• STATED PROBLEM: Pull out each line below that contains the string "agent", and copy every such line in full.

• SUPPLIED DATA:
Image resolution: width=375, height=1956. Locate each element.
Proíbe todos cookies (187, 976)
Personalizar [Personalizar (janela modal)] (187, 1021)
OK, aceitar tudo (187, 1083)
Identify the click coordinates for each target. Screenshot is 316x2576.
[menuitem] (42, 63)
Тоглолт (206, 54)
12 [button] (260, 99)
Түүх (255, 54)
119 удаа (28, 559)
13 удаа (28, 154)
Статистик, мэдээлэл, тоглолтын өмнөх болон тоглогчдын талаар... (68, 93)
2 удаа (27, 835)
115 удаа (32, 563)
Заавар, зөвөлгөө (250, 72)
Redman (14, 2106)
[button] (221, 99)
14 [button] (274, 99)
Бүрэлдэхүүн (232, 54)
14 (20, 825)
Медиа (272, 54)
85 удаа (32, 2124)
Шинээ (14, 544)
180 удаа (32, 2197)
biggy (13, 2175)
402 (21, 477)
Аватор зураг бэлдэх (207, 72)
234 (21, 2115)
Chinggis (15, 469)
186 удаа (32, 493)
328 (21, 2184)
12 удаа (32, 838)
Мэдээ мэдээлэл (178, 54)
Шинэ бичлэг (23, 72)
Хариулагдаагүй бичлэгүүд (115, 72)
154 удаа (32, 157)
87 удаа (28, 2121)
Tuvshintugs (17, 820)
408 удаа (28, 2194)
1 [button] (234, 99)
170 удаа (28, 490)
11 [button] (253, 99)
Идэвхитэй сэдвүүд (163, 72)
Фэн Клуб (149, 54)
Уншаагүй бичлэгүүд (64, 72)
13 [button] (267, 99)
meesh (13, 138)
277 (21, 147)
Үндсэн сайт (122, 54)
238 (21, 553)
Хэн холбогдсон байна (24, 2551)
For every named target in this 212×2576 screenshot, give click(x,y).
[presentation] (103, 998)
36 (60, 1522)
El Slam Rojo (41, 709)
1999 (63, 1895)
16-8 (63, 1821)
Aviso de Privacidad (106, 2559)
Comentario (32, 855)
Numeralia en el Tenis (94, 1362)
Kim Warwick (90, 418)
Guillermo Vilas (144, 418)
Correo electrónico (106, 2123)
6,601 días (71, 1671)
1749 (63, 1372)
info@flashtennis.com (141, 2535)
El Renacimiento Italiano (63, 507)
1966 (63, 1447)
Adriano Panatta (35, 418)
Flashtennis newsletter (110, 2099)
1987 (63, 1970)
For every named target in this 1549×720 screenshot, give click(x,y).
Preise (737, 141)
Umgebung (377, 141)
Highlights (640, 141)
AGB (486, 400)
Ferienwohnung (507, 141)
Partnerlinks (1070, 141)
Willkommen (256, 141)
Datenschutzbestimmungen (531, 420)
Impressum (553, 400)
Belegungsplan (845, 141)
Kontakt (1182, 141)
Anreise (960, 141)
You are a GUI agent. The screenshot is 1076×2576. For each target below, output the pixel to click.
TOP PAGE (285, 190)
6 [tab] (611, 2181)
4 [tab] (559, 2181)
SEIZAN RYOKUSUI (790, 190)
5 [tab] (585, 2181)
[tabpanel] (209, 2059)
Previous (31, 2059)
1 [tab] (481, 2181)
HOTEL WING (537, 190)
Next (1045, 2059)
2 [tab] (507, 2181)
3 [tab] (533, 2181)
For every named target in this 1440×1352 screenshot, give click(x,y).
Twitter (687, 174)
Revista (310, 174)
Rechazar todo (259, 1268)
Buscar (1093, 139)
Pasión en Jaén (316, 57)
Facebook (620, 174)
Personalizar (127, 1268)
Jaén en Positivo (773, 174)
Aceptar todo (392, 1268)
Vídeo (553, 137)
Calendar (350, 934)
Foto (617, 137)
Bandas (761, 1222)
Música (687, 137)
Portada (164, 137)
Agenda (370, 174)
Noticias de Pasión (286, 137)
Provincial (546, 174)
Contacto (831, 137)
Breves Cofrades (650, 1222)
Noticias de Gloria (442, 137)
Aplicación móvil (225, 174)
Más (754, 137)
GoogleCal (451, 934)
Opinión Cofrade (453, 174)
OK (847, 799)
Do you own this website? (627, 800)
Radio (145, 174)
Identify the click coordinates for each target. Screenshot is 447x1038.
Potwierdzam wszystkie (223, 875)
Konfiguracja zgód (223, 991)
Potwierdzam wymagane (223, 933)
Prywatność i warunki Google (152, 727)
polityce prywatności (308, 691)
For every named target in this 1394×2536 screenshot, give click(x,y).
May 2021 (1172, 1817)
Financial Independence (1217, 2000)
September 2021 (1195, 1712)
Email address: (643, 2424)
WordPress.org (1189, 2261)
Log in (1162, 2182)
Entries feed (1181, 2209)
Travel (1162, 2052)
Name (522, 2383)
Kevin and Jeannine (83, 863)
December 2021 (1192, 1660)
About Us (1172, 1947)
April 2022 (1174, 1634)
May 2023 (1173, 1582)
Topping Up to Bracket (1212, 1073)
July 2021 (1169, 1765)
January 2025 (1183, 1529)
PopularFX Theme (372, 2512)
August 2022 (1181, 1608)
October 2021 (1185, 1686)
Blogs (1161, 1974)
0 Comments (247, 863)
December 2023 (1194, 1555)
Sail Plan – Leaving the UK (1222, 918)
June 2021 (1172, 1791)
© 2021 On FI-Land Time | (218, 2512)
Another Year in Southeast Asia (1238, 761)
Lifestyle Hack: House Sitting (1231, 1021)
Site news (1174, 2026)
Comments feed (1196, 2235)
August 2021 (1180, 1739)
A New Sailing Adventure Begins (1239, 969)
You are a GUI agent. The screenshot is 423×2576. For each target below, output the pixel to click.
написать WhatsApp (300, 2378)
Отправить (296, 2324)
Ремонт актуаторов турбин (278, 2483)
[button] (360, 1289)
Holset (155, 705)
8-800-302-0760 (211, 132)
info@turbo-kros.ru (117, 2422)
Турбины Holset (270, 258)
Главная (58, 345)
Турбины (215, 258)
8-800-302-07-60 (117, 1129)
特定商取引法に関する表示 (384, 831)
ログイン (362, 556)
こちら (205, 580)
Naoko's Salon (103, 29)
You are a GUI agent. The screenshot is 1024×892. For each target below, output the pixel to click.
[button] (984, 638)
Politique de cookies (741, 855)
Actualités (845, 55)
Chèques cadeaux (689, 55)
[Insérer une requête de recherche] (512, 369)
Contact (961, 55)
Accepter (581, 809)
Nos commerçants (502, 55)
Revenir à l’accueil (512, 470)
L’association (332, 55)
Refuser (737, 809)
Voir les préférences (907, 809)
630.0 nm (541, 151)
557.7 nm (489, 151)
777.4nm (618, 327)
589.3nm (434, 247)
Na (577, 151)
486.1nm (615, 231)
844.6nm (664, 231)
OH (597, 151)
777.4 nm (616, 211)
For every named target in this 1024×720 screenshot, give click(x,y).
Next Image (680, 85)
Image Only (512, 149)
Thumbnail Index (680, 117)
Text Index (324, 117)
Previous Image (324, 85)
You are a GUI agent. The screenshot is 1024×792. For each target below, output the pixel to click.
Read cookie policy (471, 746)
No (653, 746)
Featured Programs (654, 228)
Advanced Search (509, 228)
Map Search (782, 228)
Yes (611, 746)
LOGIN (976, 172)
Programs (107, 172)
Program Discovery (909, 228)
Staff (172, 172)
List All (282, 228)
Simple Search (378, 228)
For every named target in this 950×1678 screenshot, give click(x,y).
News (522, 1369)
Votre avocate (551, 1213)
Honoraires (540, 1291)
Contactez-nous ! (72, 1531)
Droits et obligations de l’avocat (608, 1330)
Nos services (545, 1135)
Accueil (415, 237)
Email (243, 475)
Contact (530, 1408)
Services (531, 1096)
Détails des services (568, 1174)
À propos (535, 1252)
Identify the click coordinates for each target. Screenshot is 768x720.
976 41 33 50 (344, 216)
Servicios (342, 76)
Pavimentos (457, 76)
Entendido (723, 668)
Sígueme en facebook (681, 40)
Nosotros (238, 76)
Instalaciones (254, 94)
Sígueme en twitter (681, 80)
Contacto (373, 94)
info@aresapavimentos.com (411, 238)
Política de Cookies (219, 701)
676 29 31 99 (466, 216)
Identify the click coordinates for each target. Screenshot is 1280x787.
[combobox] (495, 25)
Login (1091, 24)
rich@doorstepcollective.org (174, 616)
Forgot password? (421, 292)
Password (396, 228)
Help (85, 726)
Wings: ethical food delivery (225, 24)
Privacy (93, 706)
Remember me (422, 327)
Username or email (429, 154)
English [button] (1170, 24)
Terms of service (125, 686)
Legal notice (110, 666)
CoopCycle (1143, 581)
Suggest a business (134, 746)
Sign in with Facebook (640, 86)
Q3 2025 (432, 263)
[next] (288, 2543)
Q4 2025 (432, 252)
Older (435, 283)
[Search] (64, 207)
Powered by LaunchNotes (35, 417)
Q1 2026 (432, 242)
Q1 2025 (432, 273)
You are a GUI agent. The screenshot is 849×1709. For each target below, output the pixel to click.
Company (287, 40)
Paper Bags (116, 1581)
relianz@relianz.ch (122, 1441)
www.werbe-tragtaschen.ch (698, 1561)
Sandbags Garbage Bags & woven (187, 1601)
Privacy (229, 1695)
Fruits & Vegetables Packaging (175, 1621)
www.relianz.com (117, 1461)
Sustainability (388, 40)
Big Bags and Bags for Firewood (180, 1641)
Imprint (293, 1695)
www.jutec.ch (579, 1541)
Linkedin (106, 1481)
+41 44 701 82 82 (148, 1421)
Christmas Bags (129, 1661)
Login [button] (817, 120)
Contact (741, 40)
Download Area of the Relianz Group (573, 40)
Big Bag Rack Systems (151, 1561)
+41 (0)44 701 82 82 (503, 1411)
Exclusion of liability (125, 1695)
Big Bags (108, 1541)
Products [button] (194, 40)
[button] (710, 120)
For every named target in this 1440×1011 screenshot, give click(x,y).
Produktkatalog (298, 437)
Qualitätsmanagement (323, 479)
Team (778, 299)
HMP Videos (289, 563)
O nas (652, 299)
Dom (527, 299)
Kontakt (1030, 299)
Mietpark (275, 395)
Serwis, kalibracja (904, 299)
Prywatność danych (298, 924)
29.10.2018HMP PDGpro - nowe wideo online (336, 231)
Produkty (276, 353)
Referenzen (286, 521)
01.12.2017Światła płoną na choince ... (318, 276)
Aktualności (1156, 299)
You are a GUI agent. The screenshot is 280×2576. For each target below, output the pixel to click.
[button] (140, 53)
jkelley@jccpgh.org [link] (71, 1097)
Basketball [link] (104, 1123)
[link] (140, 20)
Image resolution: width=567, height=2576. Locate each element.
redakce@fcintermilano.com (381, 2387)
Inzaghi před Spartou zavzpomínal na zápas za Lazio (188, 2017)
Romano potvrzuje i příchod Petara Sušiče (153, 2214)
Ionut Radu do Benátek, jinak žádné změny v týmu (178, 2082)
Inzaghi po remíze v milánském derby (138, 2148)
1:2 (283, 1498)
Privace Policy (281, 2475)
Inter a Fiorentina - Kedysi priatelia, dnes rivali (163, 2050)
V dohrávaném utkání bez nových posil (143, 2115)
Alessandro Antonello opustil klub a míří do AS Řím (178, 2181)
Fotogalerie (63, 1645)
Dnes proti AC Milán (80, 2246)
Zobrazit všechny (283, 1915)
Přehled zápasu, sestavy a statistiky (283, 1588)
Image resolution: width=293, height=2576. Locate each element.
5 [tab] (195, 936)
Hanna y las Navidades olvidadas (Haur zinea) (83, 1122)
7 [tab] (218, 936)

• TASK RESPONSE:
You are a GUI agent. The screenshot is 1076×2576. For each target below, output the pixel to click.
You are a GUI agent. The screenshot is 423×2576. For each target below, output the pixel to click.
You are a GUI agent. The screenshot is 1024×892. For each target below, output the pixel to click.
You are a GUI agent. The screenshot is 1024×792. For each target below, output the pixel to click.
You are a GUI agent. The screenshot is 849×1709. For each target below, output the pixel to click.
You are a GUI agent. The screenshot is 280×2576. For each target below, output the pixel to click.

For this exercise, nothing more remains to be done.